Morgan, il cantante che s'è riciclato icona tv facendo un piccolo capolavoro

Stefano Pistolini

Difficile che i personaggi strabordanti, le personalità invasive, trovino oggi nella tv italiana lo stesso successo che ebbero in passato, quando urlatori, provocatori, ma anche sublimi gesti geniali nel loro eccesso vennero riconosciuti come elisir dell'anti noia e i titolari furono gioiosamente aggregati al carrozzone della serata in tv. Stiamo pensando a Morgan, ed è curioso constatare, appunto, che ormai ne parliamo in termini assolutamente televisivi, come tv personality, al di là dei meriti e dei suoi valori come cantante e musicista.

    Difficile che i personaggi strabordanti, le personalità invasive, trovino oggi nella tv italiana lo stesso successo che ebbero in passato, quando urlatori, provocatori, ma anche sublimi gesti geniali nel loro eccesso vennero riconosciuti come elisir dell'anti noia e i titolari furono gioiosamente aggregati al carrozzone della serata in tv.
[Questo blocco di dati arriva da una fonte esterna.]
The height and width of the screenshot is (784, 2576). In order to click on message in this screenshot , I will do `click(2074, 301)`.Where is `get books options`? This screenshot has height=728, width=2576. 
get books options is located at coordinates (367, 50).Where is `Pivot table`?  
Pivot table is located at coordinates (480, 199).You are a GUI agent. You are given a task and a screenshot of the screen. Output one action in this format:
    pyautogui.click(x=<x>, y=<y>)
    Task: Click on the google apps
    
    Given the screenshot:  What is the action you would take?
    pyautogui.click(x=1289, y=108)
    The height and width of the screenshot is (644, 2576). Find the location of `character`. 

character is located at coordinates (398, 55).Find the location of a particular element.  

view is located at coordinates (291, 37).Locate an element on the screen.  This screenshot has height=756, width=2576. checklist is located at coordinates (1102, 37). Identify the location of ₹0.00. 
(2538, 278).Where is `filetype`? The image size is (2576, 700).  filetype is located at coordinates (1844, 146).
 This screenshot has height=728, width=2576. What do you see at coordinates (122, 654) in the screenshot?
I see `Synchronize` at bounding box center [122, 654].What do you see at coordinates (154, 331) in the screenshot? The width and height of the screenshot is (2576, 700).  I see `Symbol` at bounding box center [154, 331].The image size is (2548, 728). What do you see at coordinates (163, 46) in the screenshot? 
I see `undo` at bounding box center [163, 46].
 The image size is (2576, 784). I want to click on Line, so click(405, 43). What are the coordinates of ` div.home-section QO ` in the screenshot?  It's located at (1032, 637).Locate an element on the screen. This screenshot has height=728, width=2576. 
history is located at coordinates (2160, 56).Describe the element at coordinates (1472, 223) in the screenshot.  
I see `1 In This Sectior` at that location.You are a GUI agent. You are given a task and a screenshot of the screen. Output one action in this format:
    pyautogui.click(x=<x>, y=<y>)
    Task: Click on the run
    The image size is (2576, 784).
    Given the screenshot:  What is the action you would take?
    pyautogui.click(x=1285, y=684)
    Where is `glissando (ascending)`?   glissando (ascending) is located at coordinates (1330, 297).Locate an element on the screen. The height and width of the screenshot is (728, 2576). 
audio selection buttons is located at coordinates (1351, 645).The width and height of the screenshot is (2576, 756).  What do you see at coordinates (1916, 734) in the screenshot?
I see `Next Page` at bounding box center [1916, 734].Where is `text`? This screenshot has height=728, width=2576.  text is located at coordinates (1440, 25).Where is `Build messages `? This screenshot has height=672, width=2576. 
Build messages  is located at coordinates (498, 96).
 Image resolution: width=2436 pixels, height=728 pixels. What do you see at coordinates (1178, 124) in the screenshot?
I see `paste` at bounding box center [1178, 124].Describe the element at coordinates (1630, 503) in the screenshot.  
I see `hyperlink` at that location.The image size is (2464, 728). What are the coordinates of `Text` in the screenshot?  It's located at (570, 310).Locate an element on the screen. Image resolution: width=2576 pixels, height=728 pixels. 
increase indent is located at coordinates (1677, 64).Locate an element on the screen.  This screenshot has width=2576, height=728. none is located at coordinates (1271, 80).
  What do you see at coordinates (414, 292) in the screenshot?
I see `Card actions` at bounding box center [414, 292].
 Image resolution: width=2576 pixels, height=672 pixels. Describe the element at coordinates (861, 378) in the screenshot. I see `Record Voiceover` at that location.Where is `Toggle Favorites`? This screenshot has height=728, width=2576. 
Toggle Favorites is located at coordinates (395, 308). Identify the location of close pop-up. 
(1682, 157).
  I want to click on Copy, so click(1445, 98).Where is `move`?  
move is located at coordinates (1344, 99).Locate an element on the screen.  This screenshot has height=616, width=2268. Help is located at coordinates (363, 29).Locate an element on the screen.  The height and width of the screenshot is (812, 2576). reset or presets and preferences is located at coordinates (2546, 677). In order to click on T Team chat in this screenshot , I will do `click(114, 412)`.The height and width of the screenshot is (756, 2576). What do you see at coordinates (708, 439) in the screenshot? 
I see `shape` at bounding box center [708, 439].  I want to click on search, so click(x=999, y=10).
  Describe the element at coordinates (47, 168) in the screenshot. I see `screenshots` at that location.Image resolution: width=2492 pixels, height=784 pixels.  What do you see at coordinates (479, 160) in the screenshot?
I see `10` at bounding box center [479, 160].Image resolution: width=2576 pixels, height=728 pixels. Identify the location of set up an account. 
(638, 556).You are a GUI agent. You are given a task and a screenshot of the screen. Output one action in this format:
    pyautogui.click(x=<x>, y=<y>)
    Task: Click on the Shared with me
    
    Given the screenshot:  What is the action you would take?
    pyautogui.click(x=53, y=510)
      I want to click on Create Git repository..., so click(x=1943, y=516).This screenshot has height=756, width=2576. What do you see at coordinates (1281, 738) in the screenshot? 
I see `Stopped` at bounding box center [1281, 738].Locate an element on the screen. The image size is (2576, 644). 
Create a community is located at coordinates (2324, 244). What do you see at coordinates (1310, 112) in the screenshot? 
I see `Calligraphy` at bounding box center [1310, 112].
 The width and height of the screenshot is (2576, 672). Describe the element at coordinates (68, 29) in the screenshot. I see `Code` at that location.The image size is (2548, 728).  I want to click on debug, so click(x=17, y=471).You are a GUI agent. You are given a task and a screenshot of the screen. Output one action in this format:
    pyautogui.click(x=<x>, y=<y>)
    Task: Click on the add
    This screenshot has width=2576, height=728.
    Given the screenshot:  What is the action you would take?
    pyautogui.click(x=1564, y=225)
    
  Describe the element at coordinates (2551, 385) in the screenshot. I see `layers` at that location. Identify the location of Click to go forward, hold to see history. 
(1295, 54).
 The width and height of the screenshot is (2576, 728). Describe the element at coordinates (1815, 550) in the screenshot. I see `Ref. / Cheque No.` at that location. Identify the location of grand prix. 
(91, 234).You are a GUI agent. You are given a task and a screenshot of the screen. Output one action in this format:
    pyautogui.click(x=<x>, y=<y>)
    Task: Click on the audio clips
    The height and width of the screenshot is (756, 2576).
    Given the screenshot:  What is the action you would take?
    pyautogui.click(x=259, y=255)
Stiamo pensando a Morgan, ed è curioso constatare, appunto, che ormai ne parliamo in termini assolutamente televisivi, come tv personality, al di là dei meriti e dei suoi valori come cantante e musicista.

    Ormai, per preveggenza o per sopravvivenza, infatti, Morgan ha definitivamente traghettato la sua faccia antica e la sua voce mimetica dentro la scatola. La cosa lo adombrerà, ma è così, e deve accettarlo perché è lui che l'ha voluto o forse sono le traiettorie della sua carriera artistica ad averlo imposto, dal momento che oggi, probabilmente, se si vuole vivere con un certo agio, essere Morgan il cantante può non bastare più, nell'asfittico panorama del commercio musicale (certo, se non che a espandere il cachet per una serata, non ci siano appunto la popolarità guadagnata cantando le stupefacenti “Canzoni dell'appartamento” – una delle più alte produzioni italiane degli ultimi dieci anni –, ma le sue stravaganze lunari nell'interpretazioni d'un Verdi postmoderno, ridotto dalla necessità a servire il pubblico nei panni del giudice di pivelli). Perché tra i sonnecchiamenti di questa stagione tv, la possanza da arena dell'edizione Sky di “X Factor” e gli stimoli provenienti da quella giuria che mai risulta narcotica e anzi – liquidato il buonsenso d'antan della Maionchi – riesce a essere cult, ha la sua punta di diamante negli sconcerti del Marco Castoldi. Il quale, va ricordato, gioca a questo gioco della musica con l'arroganza di chi è maestro della materia e adesso si trova a fronteggiare una situazione inedita per lui: fin qui, infatti, nelle tre edizioni alle quali ha partecipato in Rai, aveva sempre trionfato, ovvero aveva condotto alla conquista del fattore X i suoi protetti, dai misconosciuti Aram Quartet (onorati di una canzone da lui scritta, “Chi”), pilotando poi i successi di Matteo Becucci e Marco Mengoni. Stavolta invece, niente pupilli di Morgan fin dalle semifinali, dal momento che l'ultimo suo baluardo per la sua categoria under 25, il valoroso Vincenzo Di Bella, è stato spazzato via dall'ondata di eccellenti vocalist femminili che sono la novità di questa edizione, perché il fenomeno Joss Stone-Katy Perry forse è riproducibile anche da noi.

    Poco male, dal momento che è solo una gara, divertente e stolta, e spesso gli sconfitti hanno avuto più fortuna dei vincitori. Morgan potrà ora giocare con meno politica e più bizzarria e non rinuncerà a essere carnefice e pigmalione supremo. Ma ciò che più diverte è che il suo personaggio regge, anzi si rafforza. Ha scavallato, ha ingoiato gli scandaletti, le maldicenze, le ammesse debolezze, le ha inglobate nel personaggio e ha lasciato che la dissoluzione e quel malinconico buttarsi via divengano la sua cifra più appassionante. Il suo dandismo maculato trash, i suoi approssimativi costumi d'opera, il grigio stropicciato dei suoi capelli, le occhiaie combattute a intermittenza, il discorso che diventa ranting infarcito di reminiscenze musicali, difficilmente lo restituiranno integro alla canzone italiana, ma hanno creato un piccolo capolavoro di amoralità. La sensazione potrebbe essere che lui stesso, acuto com'è, sappia che il serbatoio di creatività d'un cantante non è infinito. Che il suo meglio l'abbia già creato. E che, dal momento che il narcisismo lo richiedeva, questa trovata per restare sotto i riflettori, si riveli alla fine, la migliore possibile.